„Ein magischer Abend!“ HSV überragt gegen Bayern vor den Wochen der Wahrheit
Merlin Polzin hatte so eine Vorahnung. „In diesem Stadion passieren Dinge, die in anderen Stadien nicht passieren“, hatte der Trainer des HSV vor der Partie gegen die Bayern wissen lassen. Er sollte Recht behalten – denn das, was am Samstagabend im Volkspark geschah, hätte zuvor kaum jemand für möglich gehalten. Mit dem 2:2 (1:1) schnappte sich der HSV nicht nur einen unerwarteten Punkt, er gewann ihn sogar absolut verdient und schickte seine Fans mit leuchtenden Augen auf die Heimreise.

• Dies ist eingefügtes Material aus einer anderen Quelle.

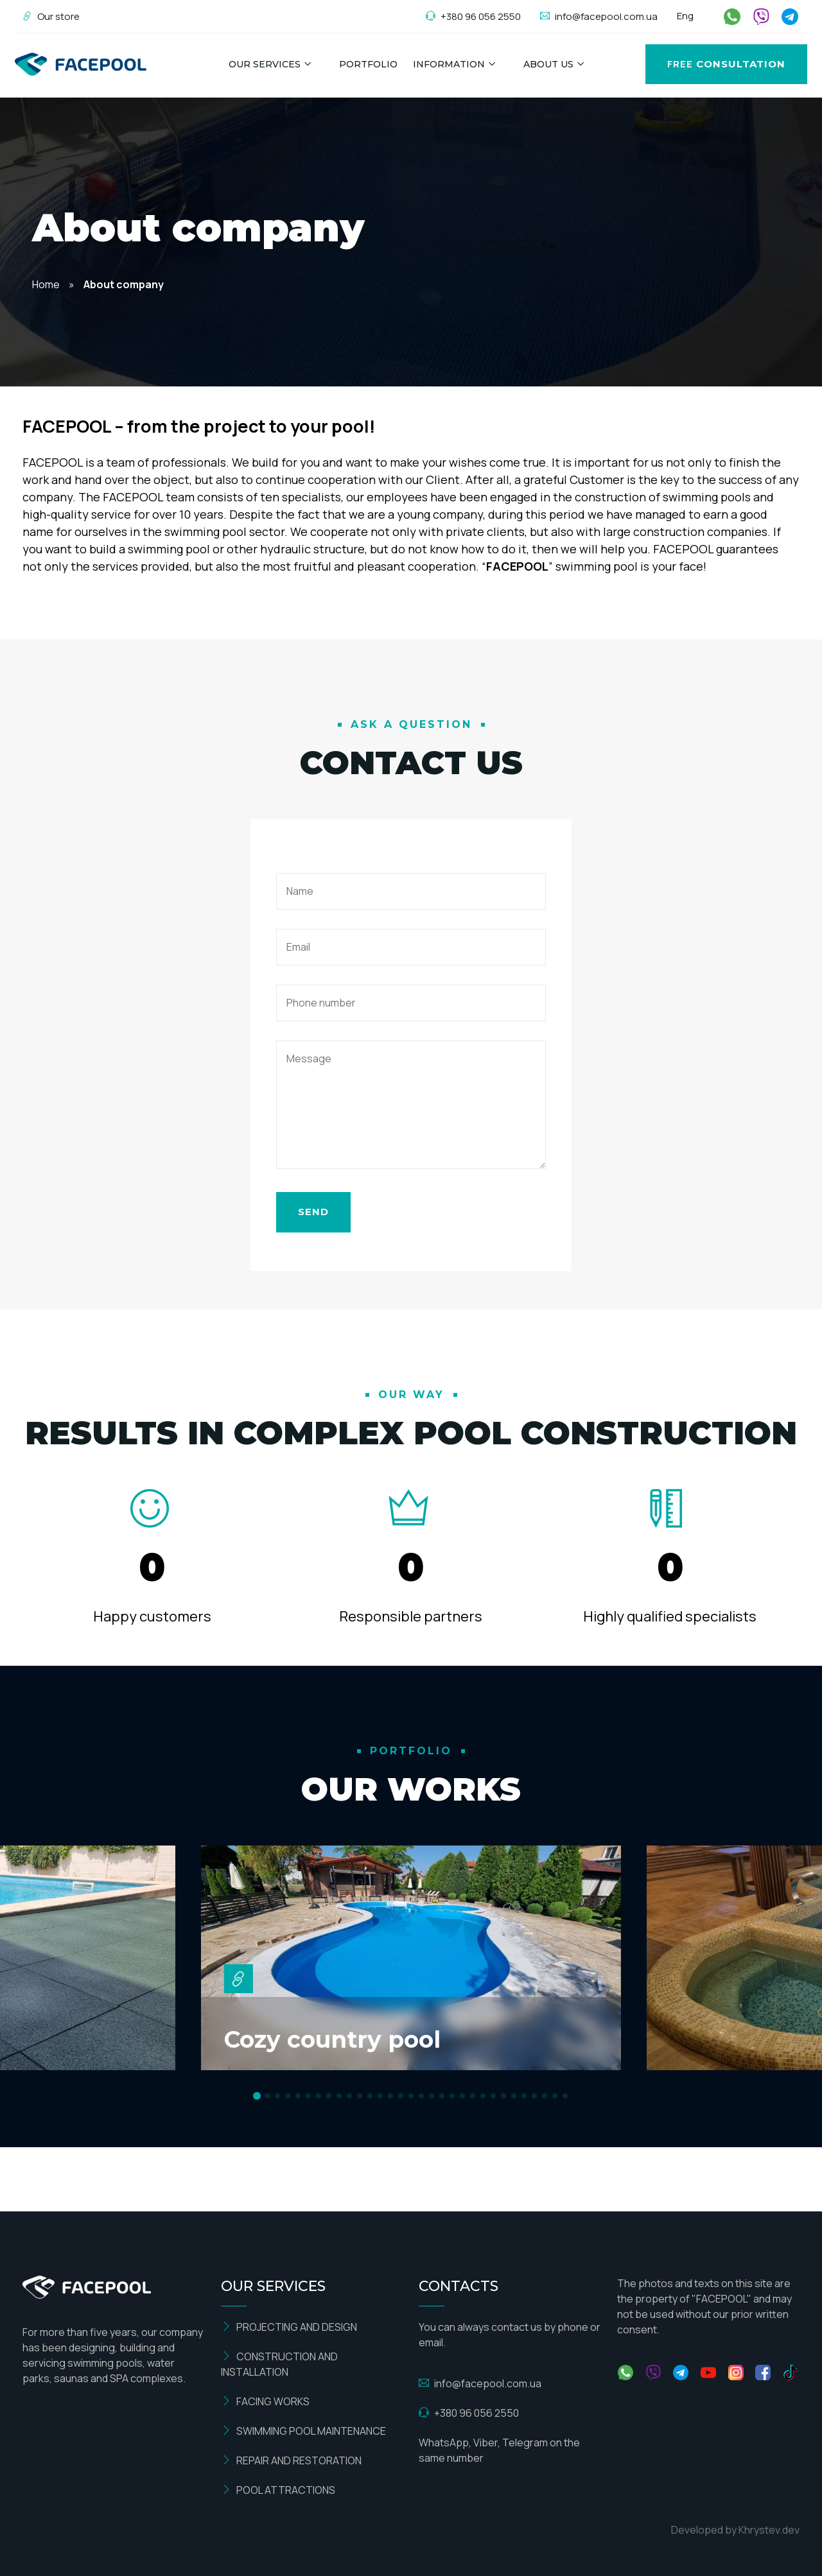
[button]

Sie mussten sich lange gedulden. Sehr lange sogar, noch weit über die angezeigte Nachspielzeit von neun Minuten hinaus. Doch als Schiedsrichter Harm Osmers dann um 20.34 Uhr endlich den Schlusspfiff ertönen ließ, kannte der Jubel keine Grenzen mehr. Abermals trotzte der HSV einem Großen der Liga, diesmal sogar dem mit Abstand Allergrößten. Nach den Top-Teams Dortmund (1:1), Stuttgart (2:1) und Frankfurt (1:1) konnten auch die Bayern die Festung Volkspark nicht einnehmen.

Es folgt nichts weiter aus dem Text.